Lee and Schamus were naturally drawn to efforts that, like theirs, brought an unusual level of visual or psychological sophistication to the stalwart heroics and acrobatic battle scenes that are typical of the form. All of the offerings in the program are in some sense revisionist works that either came late in the Hong Kong martial-arts cycle of the 1960s and ’70s, or contributed to its revved-up commercial revival in the ‘90s. A Touch of Zen (1971), directed by the late, legendary King Hu, centers upon one of the most indelible female sword-swingers of all time, Yang Hui-Zhen (played by Xu Feng), who was clearly a role model for Michelle Yeoh’s Yui Hsui-Lien in Crouching Tiger. In Hu‘s movie, Hui-Zhen is the last surviving representative of a clan of righteous rebels recruiting allies in a crumbling provincial town to fend off a small army of imperial enforcers. Although Lee, like Hu, is reputed to be a control freak, pre-planning every detail of every shot, the two filmmakers’ aesthetic temperaments are poles apart. Where Lee is an understated romantic, Hu was an elegant Confucian classicist. His characters are often sharply defined traditional types, constantly rearranging themselves into graceful new visual patterns. But they‘re psychologically opaque, and his work doesn’t exactly enfold the audience in a warm embrace. King Hu is like Ang Lee without the longing glances — a bit of a cold fish.

The emotional climate of Hu‘s films is thin, and hard to breathe for prolonged periods. At 40 minutes, Hu’s 1970 film Anger is a just about perfect length, the kung fu equivalent of a perfectly calibrated piece of chamber music, in which half a dozen characters are continuously in motion in a confined setting, in every possible martial combination, over the course of a single night. The film is amazingly compressed and economical, a miniature masterwork, but it‘s also curiously taxing — you feel you can’t relax for a second. It comes as a distinct relief to move on to the brawny, boisterous 1993 commercial kung fu picture Iron Monkey. Directed by action wizard Yuen Wo-Ping, who was the fight choreographer for The Matrix and Crouching Tiger, the film is an old-fashioned martial-arts B movie executed with A-level skill and resources.
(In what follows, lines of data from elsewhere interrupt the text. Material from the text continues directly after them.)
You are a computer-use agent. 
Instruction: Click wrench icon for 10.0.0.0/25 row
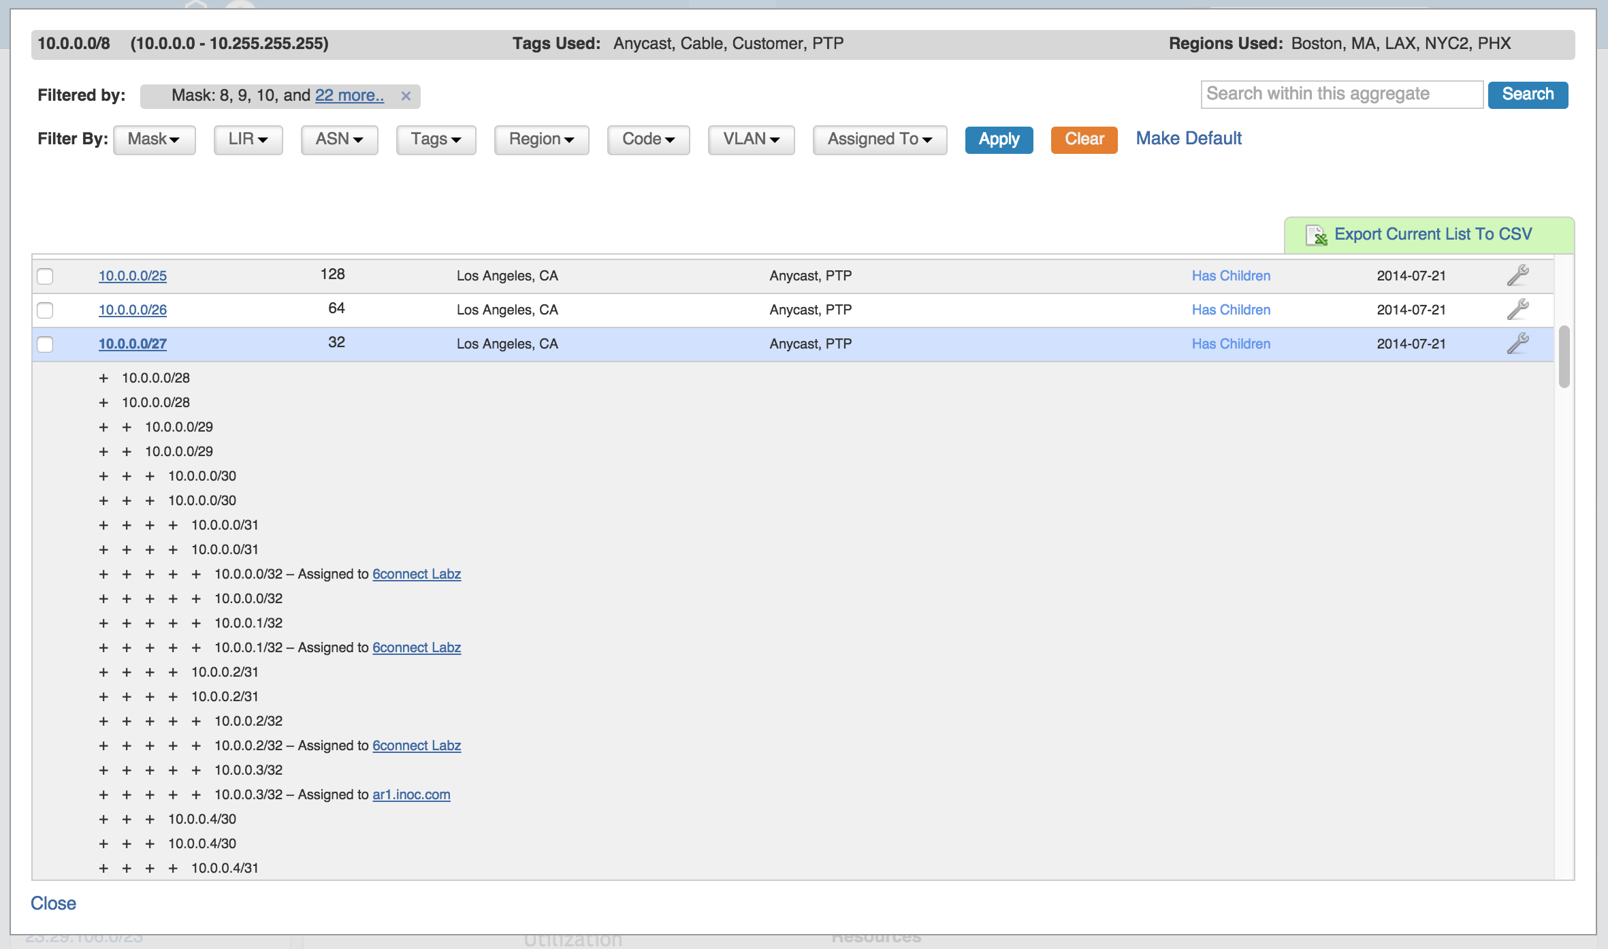coord(1517,275)
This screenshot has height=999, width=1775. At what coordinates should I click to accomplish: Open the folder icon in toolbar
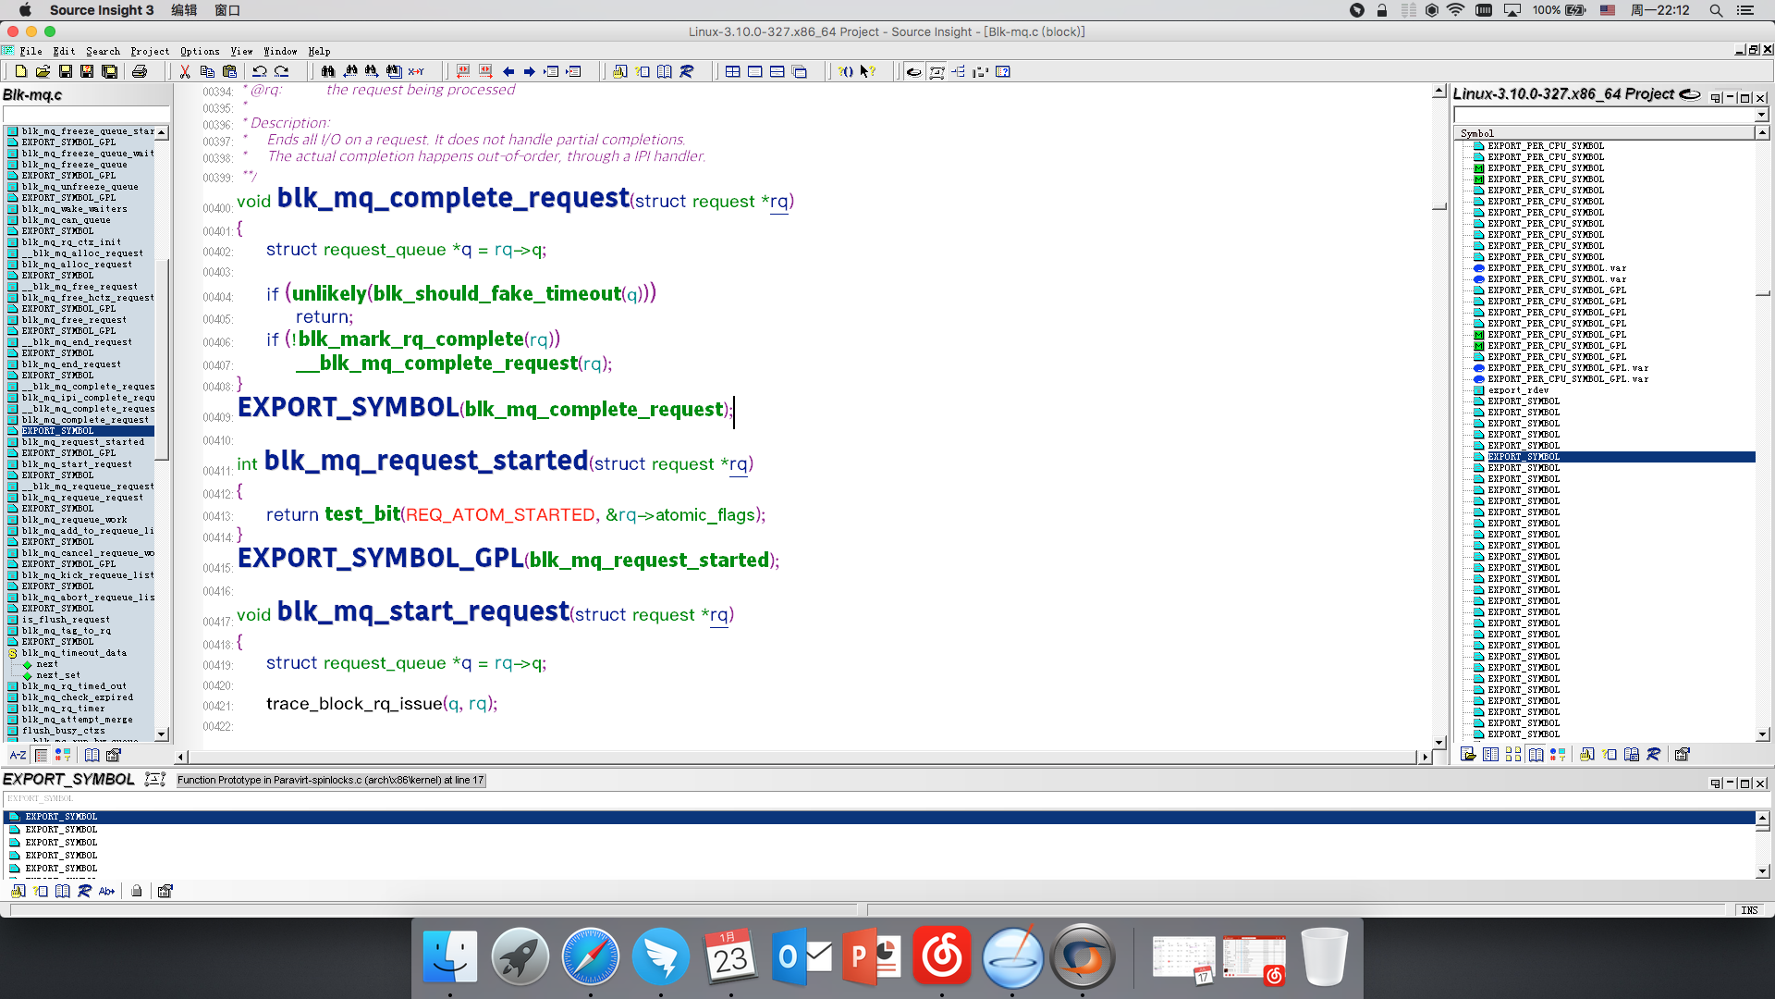tap(43, 71)
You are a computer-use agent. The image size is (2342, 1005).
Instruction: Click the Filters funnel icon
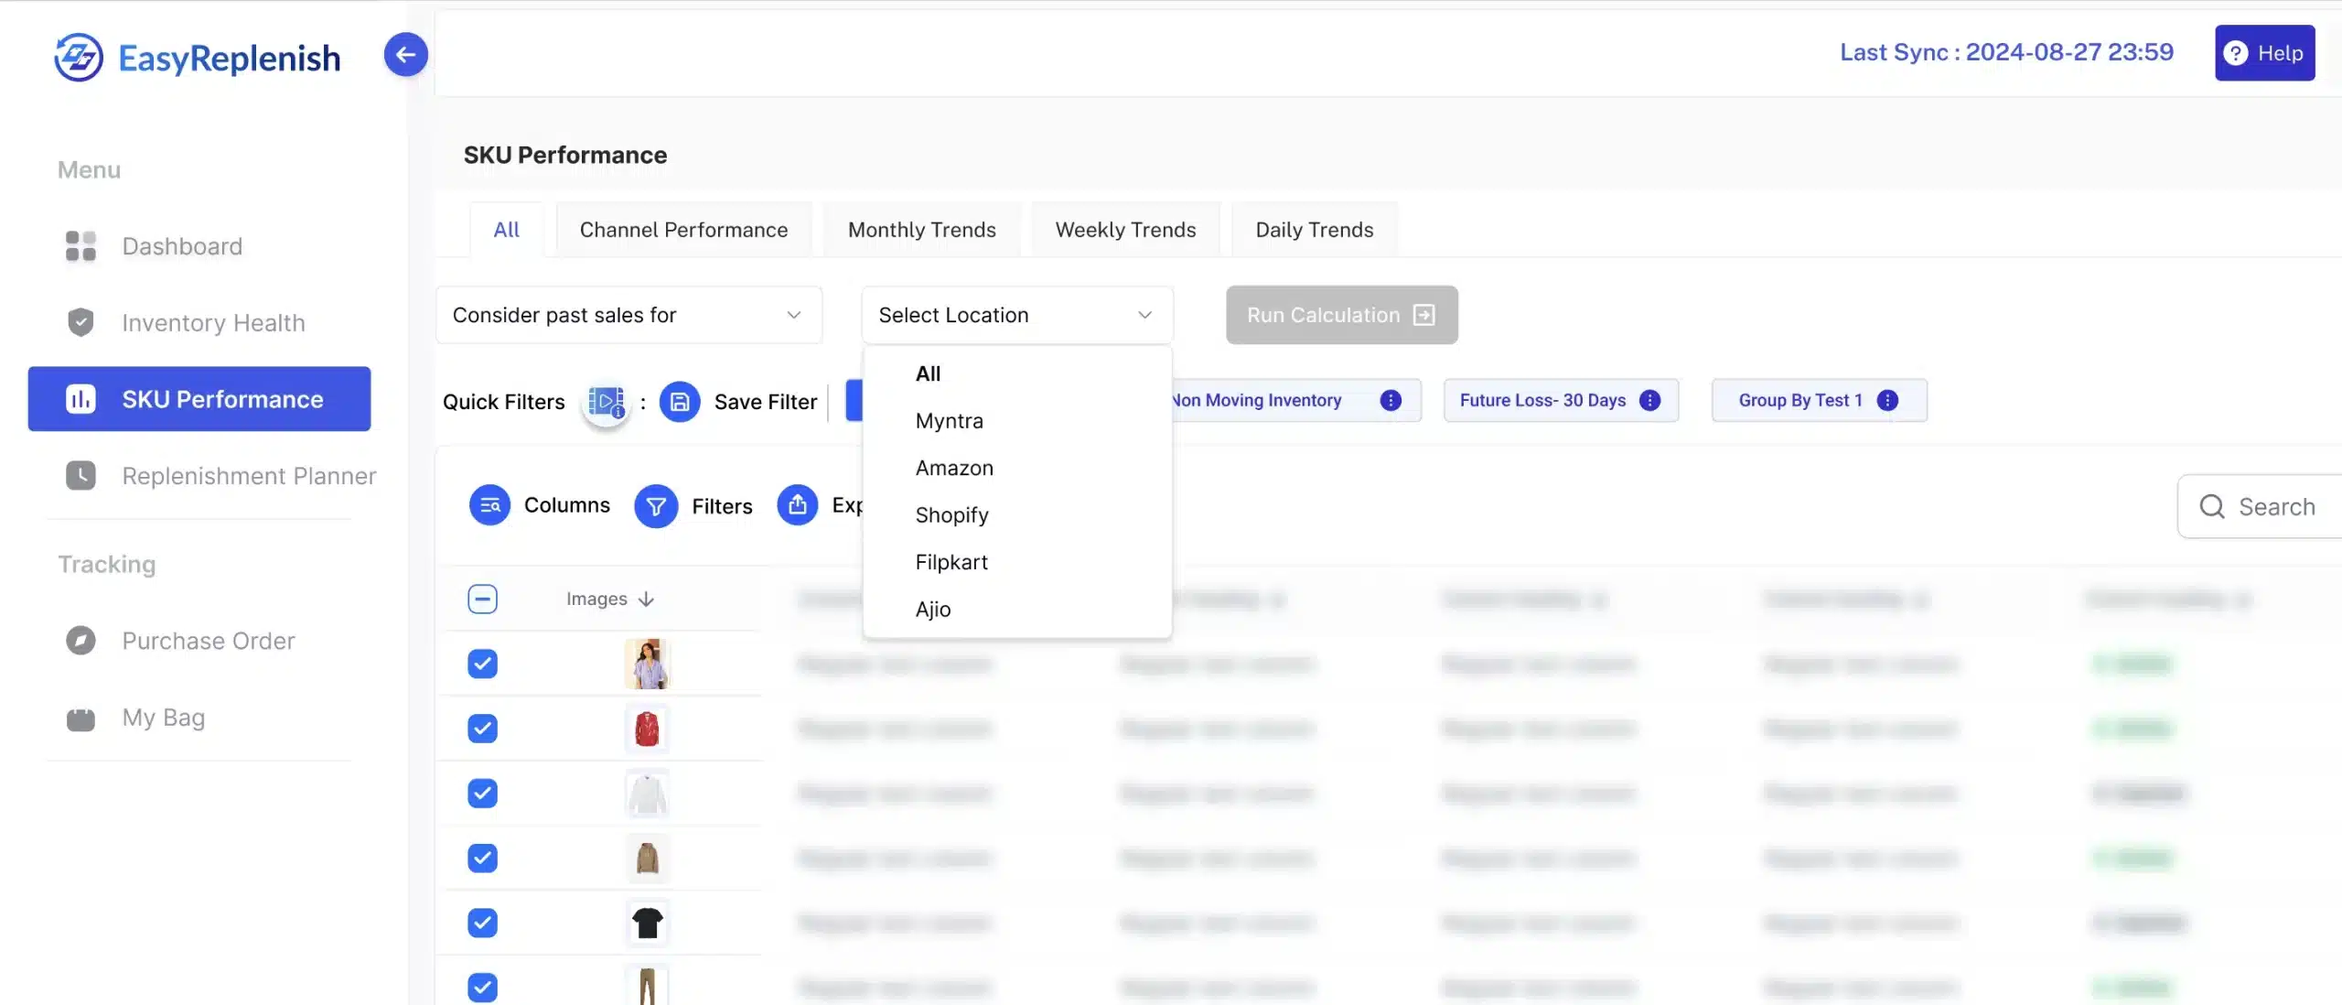pyautogui.click(x=655, y=505)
The magic of a foursquare genre exercise like Iron Monkey is its potential for triggering catharsis in the viewer. When the conflicting forces are externalized and personified, they can be resolved completely in a burst of furious action. We leave the theater feeling that a great weight has been lifted from our shoulders, and, for a few moments, the nagging ambiguities of our lives vanish. The earnest new-wave filmmaker Patrick Tam has no interest in that kind of reassurance. In Tam‘s 1980 wu hsia–noir debut picture, The Sword, the nominal protagonist, Li Mo-Ran (Adam Zheng), is no knightly paragon. Like some brooding oedipal gunfighter in a Freudian Western, he is rigidly fixated upon challenging his former mentor, the aging sword master Hua Qian-Shu (Tian Fung), to a deadly duel.

The Sword is emblematic of a subversive tradition of blood-soaked antiheroism in Chinese martial-arts pictures; both Chang Cheh (The Invincible Fist), in the 1960s, and Tsui Hark (The Blade), in the ’80s and ‘90s, have weighed in on the subject. There are bound to be several more specimens of this mutant form on display at UCLA next year, when the full banquet is unveiled. In this company Lee and Schamus, mixing middle-aged heartache with leafy treetop swordplay, look like the gentlest, most elegiac revisionists imaginable. Which could be the secret of their success in the West.